現在の変動金利や3年固定金利に比べて、全期間固定金利の方が高いのは『35年間金利保証』が付いているからです。
言い方を変えれば、変動金利は返済している途中に値段がアップしたりダウンしたりするローンであり、金利が低い今は支払いは底値になっており、支払い終わるまでには支払いが上がる可能性が高いんですね。

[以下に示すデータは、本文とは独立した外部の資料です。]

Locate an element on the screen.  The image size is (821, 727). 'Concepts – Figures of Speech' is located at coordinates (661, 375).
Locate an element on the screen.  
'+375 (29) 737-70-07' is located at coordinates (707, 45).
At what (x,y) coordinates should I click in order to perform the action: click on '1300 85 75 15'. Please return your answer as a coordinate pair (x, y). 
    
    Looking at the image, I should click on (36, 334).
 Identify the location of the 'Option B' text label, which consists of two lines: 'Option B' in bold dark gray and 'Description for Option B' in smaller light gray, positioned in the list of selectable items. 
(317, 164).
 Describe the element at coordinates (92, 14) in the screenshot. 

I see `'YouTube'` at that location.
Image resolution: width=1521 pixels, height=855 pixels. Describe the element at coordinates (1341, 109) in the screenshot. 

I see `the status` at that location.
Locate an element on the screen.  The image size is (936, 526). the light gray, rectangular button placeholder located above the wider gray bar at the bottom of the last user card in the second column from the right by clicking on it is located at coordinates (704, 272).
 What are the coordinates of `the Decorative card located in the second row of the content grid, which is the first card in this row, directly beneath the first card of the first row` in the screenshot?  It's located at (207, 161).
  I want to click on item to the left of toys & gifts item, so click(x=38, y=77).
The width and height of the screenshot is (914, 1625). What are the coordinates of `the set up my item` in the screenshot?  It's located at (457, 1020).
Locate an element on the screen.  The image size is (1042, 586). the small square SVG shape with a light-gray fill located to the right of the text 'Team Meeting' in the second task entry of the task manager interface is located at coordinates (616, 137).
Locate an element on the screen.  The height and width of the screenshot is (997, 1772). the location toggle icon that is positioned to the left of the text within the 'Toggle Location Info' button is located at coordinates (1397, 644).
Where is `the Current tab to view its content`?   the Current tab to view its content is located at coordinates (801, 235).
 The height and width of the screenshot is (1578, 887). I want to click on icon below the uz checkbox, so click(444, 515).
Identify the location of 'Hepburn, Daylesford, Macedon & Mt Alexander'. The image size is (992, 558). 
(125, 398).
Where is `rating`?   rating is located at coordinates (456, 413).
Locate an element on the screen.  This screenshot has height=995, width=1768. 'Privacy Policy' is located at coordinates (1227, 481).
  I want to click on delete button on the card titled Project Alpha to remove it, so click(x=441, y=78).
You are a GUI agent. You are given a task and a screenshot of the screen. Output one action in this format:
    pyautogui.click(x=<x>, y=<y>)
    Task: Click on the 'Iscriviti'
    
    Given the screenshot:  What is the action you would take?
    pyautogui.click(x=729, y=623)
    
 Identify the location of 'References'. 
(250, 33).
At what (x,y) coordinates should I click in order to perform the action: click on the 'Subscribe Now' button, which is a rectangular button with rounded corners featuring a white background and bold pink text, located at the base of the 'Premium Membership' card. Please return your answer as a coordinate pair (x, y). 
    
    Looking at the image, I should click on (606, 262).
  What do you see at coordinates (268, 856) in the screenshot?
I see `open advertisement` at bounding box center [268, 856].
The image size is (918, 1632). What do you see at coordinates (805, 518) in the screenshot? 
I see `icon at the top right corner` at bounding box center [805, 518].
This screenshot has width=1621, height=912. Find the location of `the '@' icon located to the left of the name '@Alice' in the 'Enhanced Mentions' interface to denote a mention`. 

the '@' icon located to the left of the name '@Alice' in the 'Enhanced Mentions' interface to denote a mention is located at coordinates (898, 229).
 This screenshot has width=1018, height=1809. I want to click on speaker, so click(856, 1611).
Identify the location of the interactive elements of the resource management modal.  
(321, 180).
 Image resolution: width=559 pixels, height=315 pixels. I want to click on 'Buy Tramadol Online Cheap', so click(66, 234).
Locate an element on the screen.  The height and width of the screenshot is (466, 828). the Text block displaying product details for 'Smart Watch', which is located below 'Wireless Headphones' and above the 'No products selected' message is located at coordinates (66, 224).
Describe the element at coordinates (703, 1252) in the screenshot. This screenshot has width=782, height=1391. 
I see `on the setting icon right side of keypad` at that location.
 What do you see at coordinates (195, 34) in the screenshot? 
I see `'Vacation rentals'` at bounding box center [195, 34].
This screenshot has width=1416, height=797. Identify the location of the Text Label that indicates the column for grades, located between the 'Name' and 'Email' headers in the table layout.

もっと言うと、最後には思った以上に高い買い物になっている可能性があるという事です。
変動金利で借りている方は今がチャンス!
あまり何も考えず変動金利で住宅ローンを借りた方にとって、たとえ支払いのメリットがあまり出なくても、この金利の低い時期に固定金利に借り換えする事は今後の金利上昇リスクを回避する大きなチャンスと私としては考えております。
借り換えの手間さえ惜しまなければ最もリスクの少ない家計の見直しになり、マイナス金利の恩恵を1番受けやすい方法です。
当事務所はFP事務所として住宅ローンの借り換えのご相談もお受けしておりますので、ご希望の方は是非お問い合わせ下さい。
トータルの返済額が何百万円も変わるかも!?
マイホームを購入した時からかなり検討して住宅ローンを選択した人は、借り換えをしてもそんなに違わないかもしれません。
しかし、あまり考えずに住宅ローンを組んだという方はもしかするとかなりトータルの返済額が変わってくる可能性があります。
なので、メリットを感じたらすぐに借り換えをした方が良いと思います。
トータルの返済額が変われば、月々の返済額もかなり違ってくると思います。